The American Revolution is in its fifth year in Nathaniel Philbrick’s spirited new history, “In the Hurricane’s Eye: The Genius of George Washington and the Victory at Yorktown” (Viking), his third book detailing the Revolution. The French navy has arrived to back the Americans, but Washington can’t seem to get them out of Newport, Rhode Island, and the Caribbean to provide support to his ground troops.

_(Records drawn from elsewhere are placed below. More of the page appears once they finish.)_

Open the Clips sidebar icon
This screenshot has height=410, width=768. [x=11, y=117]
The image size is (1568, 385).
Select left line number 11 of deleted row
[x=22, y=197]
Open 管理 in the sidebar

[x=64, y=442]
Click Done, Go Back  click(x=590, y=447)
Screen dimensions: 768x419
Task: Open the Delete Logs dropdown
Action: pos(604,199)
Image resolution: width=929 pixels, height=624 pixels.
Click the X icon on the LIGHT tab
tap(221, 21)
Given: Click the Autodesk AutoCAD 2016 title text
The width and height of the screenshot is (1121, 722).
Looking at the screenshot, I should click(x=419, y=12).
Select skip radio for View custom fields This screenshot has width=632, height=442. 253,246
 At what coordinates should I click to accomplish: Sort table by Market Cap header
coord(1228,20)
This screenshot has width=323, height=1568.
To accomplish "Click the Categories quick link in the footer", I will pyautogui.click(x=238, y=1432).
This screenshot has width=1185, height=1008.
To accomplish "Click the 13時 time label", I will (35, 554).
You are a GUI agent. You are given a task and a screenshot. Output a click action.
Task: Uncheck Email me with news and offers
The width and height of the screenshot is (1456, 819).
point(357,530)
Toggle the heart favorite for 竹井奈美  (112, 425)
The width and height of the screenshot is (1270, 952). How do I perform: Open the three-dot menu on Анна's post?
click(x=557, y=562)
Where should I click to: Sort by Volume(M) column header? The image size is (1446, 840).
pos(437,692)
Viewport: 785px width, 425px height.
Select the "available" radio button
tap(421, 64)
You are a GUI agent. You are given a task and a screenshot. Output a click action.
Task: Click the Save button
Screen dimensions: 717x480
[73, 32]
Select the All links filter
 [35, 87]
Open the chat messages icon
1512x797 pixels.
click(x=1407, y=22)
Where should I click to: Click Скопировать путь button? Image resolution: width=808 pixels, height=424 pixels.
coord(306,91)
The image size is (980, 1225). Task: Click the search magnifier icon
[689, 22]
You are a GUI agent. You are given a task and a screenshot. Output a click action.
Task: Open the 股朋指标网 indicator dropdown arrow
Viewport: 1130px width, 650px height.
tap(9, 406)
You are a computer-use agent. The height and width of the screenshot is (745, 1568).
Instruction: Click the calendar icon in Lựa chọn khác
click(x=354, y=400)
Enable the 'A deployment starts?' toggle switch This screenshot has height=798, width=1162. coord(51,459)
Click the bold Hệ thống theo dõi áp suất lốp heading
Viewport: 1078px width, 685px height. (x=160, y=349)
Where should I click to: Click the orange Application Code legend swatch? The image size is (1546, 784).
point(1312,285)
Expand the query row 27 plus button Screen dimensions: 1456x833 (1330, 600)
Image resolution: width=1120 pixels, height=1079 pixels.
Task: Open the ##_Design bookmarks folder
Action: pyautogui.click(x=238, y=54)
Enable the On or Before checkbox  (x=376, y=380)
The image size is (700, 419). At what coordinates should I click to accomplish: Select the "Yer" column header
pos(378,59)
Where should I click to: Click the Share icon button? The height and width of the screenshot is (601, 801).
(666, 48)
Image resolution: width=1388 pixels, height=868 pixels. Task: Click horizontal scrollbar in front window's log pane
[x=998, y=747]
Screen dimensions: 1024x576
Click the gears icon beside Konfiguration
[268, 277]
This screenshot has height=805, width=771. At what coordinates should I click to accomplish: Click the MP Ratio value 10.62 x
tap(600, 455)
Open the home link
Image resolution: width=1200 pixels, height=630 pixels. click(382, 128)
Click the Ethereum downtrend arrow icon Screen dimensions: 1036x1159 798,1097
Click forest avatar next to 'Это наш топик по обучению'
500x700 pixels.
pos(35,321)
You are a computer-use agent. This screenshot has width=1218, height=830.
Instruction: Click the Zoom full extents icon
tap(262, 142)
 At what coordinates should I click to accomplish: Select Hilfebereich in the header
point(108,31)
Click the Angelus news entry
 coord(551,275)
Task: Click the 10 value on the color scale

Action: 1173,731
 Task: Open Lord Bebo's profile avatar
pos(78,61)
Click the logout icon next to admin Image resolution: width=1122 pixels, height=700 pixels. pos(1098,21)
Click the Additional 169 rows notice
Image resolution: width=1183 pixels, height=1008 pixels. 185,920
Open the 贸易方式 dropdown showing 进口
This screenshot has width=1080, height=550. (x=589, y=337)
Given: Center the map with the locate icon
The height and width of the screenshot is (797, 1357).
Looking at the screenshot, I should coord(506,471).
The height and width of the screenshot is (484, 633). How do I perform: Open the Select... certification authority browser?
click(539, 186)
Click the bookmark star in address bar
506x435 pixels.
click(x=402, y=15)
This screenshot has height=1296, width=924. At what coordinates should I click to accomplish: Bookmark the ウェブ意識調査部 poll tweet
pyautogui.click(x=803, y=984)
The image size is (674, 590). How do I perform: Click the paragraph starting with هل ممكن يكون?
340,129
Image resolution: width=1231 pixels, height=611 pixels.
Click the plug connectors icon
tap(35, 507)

The Nantucket, Massachusetts, author speaks about the book at Cambridge’s Brattle Theatre for the Harvard Book Store tonight, in Kingston on Thursday, on Nantucket on Nov. 28, in Eastham on Dec. 2, at the Boston Athenaeum on Dec. 3, and the John F. Kennedy Presidential Library in Boston on Dec. 4.

Philbrick’s powerful first book in this series, 2013’s “Bunker Hill: A City, a Siege, a Revolution,” vividly recounted how the Revolution sparked in and around Boston. The second book, 2016’s “Valiant Ambition: George Washington, Benedict Arnold and the Fate of the Revolution,” exploded with action during the battle for New York and Arnold’s exploits, but dragged as American forces were driven from New York and chased around as Washington slowly realized that his effort to confront superior British forces head-on wasn’t the best move.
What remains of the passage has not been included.